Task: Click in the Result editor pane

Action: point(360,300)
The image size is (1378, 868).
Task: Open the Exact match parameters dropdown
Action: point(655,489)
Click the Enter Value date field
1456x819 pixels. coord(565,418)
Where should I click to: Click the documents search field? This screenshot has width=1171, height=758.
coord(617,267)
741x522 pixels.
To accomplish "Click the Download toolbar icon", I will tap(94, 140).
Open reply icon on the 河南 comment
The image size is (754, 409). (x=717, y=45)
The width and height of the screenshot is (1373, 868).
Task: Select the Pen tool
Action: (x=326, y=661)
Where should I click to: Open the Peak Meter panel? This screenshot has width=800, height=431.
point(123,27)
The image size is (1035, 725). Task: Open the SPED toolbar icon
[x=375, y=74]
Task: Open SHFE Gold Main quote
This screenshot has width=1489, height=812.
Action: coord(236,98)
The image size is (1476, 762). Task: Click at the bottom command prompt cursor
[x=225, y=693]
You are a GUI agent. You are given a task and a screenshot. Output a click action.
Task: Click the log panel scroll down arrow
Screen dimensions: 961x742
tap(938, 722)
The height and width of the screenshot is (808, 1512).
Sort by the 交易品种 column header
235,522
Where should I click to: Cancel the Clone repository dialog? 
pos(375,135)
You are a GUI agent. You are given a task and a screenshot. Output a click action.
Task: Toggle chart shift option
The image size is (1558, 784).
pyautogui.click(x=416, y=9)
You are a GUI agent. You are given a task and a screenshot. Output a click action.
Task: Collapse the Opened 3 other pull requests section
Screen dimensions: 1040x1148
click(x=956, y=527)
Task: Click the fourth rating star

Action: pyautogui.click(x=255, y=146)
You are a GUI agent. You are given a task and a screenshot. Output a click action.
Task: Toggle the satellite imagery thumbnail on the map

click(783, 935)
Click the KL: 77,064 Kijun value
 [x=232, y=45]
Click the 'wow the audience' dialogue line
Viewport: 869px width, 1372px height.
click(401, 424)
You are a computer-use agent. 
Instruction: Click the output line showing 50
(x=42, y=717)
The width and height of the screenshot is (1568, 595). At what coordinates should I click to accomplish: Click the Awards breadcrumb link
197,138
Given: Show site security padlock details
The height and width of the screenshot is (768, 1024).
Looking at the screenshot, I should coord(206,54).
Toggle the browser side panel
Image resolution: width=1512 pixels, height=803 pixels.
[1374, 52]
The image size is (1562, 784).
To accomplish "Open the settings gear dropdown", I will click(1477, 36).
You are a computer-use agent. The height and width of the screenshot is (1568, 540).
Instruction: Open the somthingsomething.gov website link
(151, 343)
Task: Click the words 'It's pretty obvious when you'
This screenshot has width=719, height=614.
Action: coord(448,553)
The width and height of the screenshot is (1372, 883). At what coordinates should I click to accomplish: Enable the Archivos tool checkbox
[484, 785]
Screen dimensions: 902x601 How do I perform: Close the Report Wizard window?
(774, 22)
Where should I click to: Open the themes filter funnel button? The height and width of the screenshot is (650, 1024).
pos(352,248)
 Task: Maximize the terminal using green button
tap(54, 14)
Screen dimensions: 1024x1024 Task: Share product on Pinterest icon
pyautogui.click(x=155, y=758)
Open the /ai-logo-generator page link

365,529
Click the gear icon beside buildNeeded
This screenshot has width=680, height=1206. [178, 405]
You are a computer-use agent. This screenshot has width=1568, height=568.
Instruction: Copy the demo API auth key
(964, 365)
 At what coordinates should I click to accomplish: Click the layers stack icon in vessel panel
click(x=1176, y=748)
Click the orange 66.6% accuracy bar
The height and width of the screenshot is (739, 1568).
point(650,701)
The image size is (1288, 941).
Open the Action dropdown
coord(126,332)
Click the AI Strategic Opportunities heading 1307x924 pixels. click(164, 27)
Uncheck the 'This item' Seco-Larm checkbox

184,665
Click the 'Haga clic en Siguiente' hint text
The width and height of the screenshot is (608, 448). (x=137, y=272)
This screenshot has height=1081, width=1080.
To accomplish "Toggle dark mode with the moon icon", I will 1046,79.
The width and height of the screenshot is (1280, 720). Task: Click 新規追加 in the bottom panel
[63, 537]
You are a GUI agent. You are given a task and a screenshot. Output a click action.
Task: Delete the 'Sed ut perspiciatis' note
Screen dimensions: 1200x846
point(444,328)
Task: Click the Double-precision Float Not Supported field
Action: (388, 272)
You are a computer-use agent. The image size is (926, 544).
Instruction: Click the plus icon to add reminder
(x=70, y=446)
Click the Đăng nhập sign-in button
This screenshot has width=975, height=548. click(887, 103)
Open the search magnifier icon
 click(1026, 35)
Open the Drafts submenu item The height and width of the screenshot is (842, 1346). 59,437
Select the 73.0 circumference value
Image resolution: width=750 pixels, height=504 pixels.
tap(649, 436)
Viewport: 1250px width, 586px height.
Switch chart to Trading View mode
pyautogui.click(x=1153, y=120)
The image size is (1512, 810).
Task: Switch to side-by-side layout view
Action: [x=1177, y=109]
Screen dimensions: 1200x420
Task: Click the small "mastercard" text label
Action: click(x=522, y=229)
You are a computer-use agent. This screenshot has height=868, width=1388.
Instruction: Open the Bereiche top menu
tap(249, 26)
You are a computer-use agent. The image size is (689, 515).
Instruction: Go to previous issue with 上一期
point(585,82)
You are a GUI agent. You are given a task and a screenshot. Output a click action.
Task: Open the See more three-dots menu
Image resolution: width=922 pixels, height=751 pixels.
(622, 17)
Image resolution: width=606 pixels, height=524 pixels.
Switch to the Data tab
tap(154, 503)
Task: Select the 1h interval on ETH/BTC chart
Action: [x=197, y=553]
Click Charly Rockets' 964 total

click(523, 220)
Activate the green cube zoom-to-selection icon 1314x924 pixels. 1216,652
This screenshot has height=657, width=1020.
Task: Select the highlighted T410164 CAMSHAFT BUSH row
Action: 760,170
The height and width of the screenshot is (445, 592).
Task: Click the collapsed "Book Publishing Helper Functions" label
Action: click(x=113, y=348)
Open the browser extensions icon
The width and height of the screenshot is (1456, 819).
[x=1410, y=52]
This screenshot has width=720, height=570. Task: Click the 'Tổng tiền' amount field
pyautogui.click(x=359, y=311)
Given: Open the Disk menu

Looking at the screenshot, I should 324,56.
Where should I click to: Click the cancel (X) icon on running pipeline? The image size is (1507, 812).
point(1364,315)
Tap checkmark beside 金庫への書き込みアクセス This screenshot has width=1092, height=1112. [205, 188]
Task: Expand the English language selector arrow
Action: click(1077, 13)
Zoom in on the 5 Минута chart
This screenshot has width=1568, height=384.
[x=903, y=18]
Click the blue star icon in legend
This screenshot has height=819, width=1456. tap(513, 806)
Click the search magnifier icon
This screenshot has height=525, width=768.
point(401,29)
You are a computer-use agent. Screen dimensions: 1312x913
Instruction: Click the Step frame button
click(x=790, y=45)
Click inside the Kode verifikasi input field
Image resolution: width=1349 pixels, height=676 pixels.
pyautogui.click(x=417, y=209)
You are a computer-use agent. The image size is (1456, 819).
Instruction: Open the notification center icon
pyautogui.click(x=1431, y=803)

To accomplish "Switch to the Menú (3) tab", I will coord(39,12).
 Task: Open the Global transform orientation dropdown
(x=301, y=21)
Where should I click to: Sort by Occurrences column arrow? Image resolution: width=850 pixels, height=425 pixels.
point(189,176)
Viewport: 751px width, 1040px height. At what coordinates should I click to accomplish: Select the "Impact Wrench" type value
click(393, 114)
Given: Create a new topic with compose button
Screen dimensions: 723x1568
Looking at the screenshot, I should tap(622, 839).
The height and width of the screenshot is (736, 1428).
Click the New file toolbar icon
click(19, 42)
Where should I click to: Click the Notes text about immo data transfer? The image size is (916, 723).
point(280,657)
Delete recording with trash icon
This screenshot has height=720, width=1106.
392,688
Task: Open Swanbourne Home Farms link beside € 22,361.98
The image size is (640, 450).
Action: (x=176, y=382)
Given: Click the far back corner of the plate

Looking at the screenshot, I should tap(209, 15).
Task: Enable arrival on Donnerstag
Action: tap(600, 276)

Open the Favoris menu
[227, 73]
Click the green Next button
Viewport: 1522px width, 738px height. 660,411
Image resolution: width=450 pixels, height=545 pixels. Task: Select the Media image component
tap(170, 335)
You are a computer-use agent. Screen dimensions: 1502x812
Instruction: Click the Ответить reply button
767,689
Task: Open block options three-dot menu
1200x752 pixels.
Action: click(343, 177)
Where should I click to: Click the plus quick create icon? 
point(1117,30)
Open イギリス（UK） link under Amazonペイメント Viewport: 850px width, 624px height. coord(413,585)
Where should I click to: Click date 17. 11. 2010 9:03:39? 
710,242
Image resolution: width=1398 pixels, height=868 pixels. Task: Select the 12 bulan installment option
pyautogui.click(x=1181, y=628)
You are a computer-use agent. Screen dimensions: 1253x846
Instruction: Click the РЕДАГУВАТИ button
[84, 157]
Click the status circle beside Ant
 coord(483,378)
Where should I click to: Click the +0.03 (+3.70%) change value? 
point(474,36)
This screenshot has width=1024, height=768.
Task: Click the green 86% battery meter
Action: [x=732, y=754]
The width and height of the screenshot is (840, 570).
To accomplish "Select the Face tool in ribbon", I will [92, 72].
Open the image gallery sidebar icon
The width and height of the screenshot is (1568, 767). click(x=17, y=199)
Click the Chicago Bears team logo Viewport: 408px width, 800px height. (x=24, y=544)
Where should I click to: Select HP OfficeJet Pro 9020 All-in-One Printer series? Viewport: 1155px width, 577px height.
- - -
DESCRIPTION OF THE TASK >>
Extract every line of the records above that contains the string "resolution", treating uppercase and lowercase letters as distinct.

EXERCISE SOLUTION >>
Image resolution: width=1512 pixels, height=803 pixels.
Image resolution: width=750 pixels, height=504 pixels.
Image resolution: width=922 pixels, height=751 pixels.
Image resolution: width=606 pixels, height=524 pixels.
Image resolution: width=1349 pixels, height=676 pixels.
Where should I click to: Sort by Occurrences column arrow? Image resolution: width=850 pixels, height=425 pixels.
Image resolution: width=450 pixels, height=545 pixels. Task: Select the Media image component
Image resolution: width=1398 pixels, height=868 pixels. Task: Select the 12 bulan installment option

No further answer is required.